The problem: From the discussion of corporate laptop access, copy verbatim everything between "And so I've" and "standards we have.", inclusive.

Source extract:
+ + + + + + +
One of the things that shook out of it was the need to be able to access an employee’s laptop for potentially intellectual property, insider threat. Are they doing something that they should not be doing on your network, and if you allow the programmer to have their own laptop with their own password as the security team you don't necessarily have the option to forensically image that laptop, where if it's a corporate image, you actually have that. You say “This is our corporate image, [so] you have to give it to us to forensically image.”
And so I've never used that argument with a programmer, but I wonder if that is not something that a programmer might go “well I would let you have access to it or I can give you the root password and you can check my laptop once a month or randomly and prove that you can always get onto my machine.” Yeah so I think that's really what we're trying to do. I don't think we're necessarily trying to take control away from programmers or control away from people. I think we just want to know, as an enterprise, that whatever is on our network is something that we can then go back and audit and make sure is up to at least the standards we have.
Steve Ginsberg: Yes. I think enterprises have these trade offs in different places with employees and we all want a place where our privacy and our individuality is protected and is held true. And I think those are important things to do as well as you can. And I think that it's become common also in enterprises to say “well it is a corporate laptop, your work when you do here that it has to be ours because there could be legal discovery, there could be reasons we could be liable for what happens there.”
+ + + + + + +
Records provided:
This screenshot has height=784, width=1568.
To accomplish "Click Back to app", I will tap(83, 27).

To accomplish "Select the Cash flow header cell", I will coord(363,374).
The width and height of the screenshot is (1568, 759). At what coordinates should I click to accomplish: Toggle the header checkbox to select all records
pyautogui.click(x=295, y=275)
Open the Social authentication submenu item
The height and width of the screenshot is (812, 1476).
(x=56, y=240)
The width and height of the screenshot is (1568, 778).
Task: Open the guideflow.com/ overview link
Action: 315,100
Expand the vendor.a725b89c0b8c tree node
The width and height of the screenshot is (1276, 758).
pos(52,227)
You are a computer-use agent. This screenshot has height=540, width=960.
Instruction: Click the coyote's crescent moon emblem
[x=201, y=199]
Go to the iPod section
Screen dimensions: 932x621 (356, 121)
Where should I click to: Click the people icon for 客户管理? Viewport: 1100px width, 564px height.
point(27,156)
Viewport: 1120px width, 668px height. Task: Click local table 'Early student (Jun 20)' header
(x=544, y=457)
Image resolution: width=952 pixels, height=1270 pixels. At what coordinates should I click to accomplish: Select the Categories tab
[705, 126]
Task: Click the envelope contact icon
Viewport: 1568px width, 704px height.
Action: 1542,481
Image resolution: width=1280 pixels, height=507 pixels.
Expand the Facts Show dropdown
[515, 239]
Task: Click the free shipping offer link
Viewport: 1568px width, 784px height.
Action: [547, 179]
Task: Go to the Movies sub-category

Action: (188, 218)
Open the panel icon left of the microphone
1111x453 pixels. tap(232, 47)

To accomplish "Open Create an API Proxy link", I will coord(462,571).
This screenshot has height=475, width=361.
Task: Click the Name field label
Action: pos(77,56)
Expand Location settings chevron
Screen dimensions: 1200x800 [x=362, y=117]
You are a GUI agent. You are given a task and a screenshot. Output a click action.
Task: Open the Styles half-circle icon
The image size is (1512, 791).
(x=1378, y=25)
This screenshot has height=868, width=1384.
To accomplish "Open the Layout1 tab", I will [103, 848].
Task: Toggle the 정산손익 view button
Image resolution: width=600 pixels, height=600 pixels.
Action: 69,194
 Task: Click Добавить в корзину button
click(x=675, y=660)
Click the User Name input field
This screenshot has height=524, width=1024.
+ + + + + + +
Response to the task:
And so I've never used that argument with a programmer, but I wonder if that is not something that a programmer might go “well I would let you have access to it or I can give you the root password and you can check my laptop once a month or randomly and prove that you can always get onto my machine.” Yeah so I think that's really what we're trying to do. I don't think we're necessarily trying to take control away from programmers or control away from people. I think we just want to know, as an enterprise, that whatever is on our network is something that we can then go back and audit and make sure is up to at least the standards we have.